The recent housing market news shows that construction spending is up, and lending should shortly follow—a good sign for potential home buyers.
According to the U.S. Census Bureau of the Department of Commerce, residential construction spending rose 0.8 percent above the revised November estimate, to a seasonally adjusted annual rate of $241.2 billion—4.3 percent above the December 2010 estimate. In an ideal market, an increase in residential construction spending will lead to an increase in new-home sales. More builders believe that an increase in sales isn’t far off; according to the National Association of Home Builders/Wells Fargo Housing Market Index (HMI), builders of single-family homes have more confidence in their segment of the real estate market. The HMI climbed for the fourth consecutive month to a score of 25, the highest level seen since June 2007. Moreover, the rise in builder confidence was reported, to varying degrees, in every region of the country.
The market, however, has a long way to go. While the current HMI score is higher than the scores posted in the first half of 2011, it is still considered low; a number over 50 indicates more builders than not see market conditions as favorable. Low appraisals, an increase in the number of foreclosures hitting the market, and potential buyers being turned down for a mortgage could stall the HMI’s upward progress.
As long as banks maintain their current lending standards instead of restricting them, potential buyers will qualify for those mortgages. Fortunately, the January 2012 Senior Loan Officer Opinion Survey on Bank Lending Practices shows that the lending standards for loans to purchase residential real estate saw little change in the fourth quarter of 2011. Banks didn’t tighten their lending standards, meaning anyone looking to qualify for a mortgage over the next few months will stand a better chance of being approved.

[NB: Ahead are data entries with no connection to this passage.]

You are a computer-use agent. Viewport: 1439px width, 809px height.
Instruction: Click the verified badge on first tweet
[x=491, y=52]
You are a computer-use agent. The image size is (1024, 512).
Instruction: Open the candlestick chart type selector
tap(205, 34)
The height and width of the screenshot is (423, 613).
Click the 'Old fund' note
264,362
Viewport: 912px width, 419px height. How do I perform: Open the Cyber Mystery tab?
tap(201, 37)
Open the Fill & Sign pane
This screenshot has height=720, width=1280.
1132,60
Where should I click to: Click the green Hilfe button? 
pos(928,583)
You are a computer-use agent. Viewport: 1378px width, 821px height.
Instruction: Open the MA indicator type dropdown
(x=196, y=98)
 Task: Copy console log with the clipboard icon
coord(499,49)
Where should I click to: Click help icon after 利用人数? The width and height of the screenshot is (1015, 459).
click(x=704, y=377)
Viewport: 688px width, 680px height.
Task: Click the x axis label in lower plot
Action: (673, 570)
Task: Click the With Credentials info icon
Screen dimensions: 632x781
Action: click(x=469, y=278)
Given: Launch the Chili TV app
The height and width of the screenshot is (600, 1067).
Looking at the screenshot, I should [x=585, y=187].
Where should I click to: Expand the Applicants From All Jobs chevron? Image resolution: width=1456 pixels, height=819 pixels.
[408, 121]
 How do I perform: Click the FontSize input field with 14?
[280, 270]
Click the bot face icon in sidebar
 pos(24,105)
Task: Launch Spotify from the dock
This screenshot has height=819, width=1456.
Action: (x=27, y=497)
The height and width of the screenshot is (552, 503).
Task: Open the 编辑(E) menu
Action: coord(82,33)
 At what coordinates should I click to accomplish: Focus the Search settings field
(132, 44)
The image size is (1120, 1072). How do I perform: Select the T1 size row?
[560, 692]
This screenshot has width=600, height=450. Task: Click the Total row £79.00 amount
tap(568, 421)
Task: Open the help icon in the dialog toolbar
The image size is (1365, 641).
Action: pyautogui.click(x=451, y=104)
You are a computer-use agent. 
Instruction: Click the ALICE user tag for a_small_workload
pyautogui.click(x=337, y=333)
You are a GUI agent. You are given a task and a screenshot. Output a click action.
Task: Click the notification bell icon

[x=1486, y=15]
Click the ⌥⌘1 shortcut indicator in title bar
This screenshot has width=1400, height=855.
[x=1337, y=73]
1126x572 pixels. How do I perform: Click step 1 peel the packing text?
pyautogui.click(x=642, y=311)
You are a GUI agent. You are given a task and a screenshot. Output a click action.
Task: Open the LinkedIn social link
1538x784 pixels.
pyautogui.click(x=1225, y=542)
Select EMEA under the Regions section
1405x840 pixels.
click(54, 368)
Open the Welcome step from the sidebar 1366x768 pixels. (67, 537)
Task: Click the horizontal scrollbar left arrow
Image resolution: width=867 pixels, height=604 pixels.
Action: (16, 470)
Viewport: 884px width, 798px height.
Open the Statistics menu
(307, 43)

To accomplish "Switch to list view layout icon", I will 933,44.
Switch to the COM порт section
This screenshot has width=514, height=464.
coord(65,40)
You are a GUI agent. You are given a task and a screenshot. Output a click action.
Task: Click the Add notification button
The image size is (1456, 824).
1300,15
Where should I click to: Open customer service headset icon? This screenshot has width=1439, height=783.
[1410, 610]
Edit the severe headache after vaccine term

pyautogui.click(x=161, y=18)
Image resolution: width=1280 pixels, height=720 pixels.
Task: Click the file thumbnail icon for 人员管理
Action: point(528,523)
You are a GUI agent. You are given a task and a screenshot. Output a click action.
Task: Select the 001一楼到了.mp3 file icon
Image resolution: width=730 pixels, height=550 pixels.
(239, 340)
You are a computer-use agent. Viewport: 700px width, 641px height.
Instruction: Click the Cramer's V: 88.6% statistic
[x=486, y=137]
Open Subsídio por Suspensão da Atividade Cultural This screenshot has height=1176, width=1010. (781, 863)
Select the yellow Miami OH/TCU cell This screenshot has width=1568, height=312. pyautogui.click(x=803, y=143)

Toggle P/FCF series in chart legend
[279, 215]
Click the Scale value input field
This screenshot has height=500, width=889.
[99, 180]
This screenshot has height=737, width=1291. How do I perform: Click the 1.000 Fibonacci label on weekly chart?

Recent news from the Fed should also ease the mortgage fears of potential buyers. The Federal Open Market Committee plans to keep the federal funds rate low through the end of 2014. Given the instability in global financial markets, the FOMC will keep the federal funds target range between 0 and 1/4 percent to encourage price stability in the American economy. This decision directly impacts home buyers looking for a mortgage. A low federal funds rate encourages banks to borrow money and, in turn, invest. A potential buyer with a good credit score and a reasonable down payment is a good investment for a bank.